__PROBLEM TO SOLVE__. Starting from the line that holds "Screen dimensions: 616x687", print each remaining line of the entries exactly, ending with the last.

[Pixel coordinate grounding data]

☆ ☆ ☆ ☆

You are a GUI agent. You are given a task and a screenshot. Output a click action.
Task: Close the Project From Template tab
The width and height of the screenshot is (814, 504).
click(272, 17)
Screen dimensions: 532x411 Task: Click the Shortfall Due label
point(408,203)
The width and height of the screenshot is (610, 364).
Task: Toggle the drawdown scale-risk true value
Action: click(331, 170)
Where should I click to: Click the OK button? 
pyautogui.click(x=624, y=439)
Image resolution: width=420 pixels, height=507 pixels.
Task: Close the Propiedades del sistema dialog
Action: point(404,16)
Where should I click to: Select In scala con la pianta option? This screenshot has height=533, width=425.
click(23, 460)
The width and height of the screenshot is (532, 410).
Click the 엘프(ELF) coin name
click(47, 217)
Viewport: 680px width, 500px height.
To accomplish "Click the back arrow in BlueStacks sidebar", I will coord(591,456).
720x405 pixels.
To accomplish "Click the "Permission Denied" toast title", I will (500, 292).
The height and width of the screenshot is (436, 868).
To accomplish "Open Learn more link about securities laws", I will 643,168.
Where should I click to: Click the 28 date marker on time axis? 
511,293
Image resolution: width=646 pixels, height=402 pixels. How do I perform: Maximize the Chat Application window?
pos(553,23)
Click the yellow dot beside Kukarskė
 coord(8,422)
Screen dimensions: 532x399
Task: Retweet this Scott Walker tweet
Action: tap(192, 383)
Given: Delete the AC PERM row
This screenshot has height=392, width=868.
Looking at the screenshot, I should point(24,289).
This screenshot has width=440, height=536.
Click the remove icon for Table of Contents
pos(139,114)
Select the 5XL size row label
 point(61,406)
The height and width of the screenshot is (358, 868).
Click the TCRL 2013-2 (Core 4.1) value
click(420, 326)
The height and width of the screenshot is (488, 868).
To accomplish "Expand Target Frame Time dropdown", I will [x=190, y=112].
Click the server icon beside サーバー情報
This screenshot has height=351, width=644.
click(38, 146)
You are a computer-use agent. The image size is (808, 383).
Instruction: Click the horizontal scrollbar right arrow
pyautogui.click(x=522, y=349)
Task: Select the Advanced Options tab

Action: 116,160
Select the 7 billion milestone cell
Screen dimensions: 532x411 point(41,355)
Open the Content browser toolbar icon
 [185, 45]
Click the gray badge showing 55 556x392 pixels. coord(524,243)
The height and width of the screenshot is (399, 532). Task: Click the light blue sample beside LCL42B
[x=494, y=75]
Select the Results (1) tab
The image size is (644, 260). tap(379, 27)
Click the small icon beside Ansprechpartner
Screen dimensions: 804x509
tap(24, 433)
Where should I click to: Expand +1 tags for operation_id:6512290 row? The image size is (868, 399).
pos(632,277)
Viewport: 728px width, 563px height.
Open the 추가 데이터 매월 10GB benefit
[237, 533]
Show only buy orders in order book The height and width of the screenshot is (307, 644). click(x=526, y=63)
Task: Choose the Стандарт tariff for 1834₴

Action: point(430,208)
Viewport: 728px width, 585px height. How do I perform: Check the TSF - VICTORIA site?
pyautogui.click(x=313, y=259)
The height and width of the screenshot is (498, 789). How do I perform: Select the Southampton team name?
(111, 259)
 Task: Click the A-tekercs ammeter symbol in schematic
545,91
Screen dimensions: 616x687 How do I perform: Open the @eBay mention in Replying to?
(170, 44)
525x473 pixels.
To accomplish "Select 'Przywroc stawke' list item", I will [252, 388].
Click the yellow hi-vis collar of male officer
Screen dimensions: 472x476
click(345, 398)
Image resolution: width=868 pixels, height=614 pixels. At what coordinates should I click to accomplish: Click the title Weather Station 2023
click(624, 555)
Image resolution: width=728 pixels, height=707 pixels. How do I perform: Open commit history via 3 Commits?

☆ ☆ ☆ ☆

__FINISHED EXERCISE__.
Screen dimensions: 616x687 How do I perform: Open the @eBay mention in Replying to?
(170, 44)
525x473 pixels.
To accomplish "Select 'Przywroc stawke' list item", I will [252, 388].
Click the yellow hi-vis collar of male officer
Screen dimensions: 472x476
click(345, 398)
Image resolution: width=868 pixels, height=614 pixels. At what coordinates should I click to accomplish: Click the title Weather Station 2023
click(624, 555)
Image resolution: width=728 pixels, height=707 pixels. How do I perform: Open commit history via 3 Commits?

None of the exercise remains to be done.